More Twoson than Cupertino
The late 80's had lots of GM experiments in proprietary dash layouts. The CRT touch screen system in the '87 Buck Riveria was perhaps the most (in)famous.
https://www.youtube.com/watch?v=onDbn0AWV5M
Do what thou wilt shall be the whole of the Law
I had an aftermarket GPS/iPod/Video system from 2007 that worked great with my iPod nano from 2005. No video from the iPod (obviously) but it was great. Then I decided to get a 6th gen iPod classic for the massive library and video.
Every few weeks the iPod would crash, whether I used it or not. I usually left it plugged in to its cable, and I wouldn't even know what happened until it "auto connected". One time I caught it in the act and I realized it wasn't the stereo failing, it was the iPod. Frozen, screen lit up to max brightness, completely unresponsive to controls. I had to wait for the battery to run out, then recharge it enough to turn on. That's why the auto connect has happening, it was literally coming back to life, realizing there's a cable attached, and trying to renegotiate. Then there was video functionality. Some times it would just switch off, and the only way to bring it back was to unplug the iPod, manually reset, and plug it back in. Oh, and, it would then forget it's place in the video.

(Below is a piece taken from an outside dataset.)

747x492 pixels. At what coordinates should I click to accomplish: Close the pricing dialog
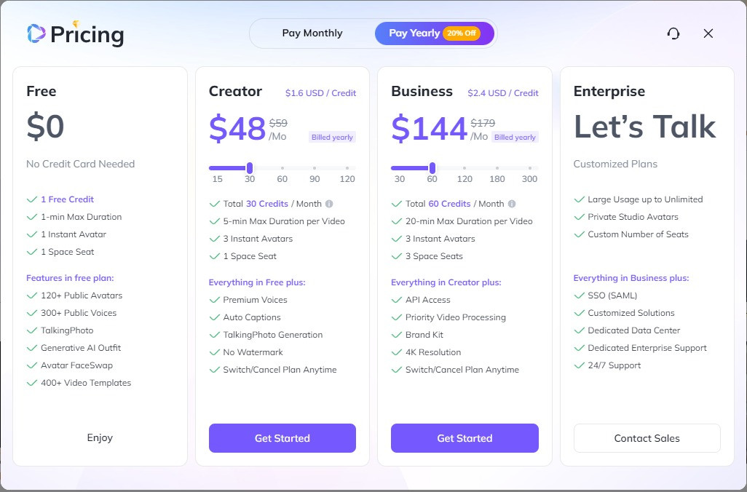point(708,33)
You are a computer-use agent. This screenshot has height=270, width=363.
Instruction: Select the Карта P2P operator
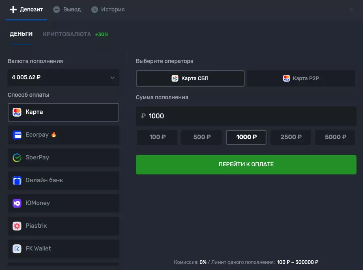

Also, the head unit was pretty sweet and would display album art. Basically, if I put high res art on my nano, it would display high res on the display. With the 6th gen, it's like Apple intentionally downgraded the functionality and the same songs with the same high res album art were restricted to some ridiculous resolution, like 96x96. Looked god awful on the 720x480 display.
So before you blast the 3rd party system, it's pretty clear to me anyway that Apple doesn't like regression testing only as far as it can be made to look like someone else's fault.
More Twoson than Cupertino
I only have three requirements for a head unit:
- Independent Front/Rear/Sub outputs
- Auxiliary input
- Good sound quality
I have no interest in streaming audio services - AM/FM/HD Radio, Pandora, Spotify - I don't want any of it. Of course, going for a quality head unit, many of these features are included, but on the head unit I recently purchased, an Alpine CDE-HD137BT, they included the awesome option to disable many of these features so they don't even show up in the menus when cycling through the inputs.
A CD player is a nice bonus in the rare event that I don't have my iMod with me, but for the most part it isn't necessary.
I have an external Garmin unit with up-to-date maps for GPS. Having something I can take with me in anyone's car is convenient, and I don't own a smartphone.
My grandmother drove a 60's Oldsmobile. The speedometer indicator changed from green to yellow when you hit dangerous speeds (35 mph). Of course, I never saw that when she was driving. There was a rumor that it also could change to red at even higher speeds.
And for those who think I'm joking, old car radios had a vibrator to convert the 6V DC into AC that could be used by the radio.
They can take my LifeAlert pendant when they pry it from my cold dead fingers.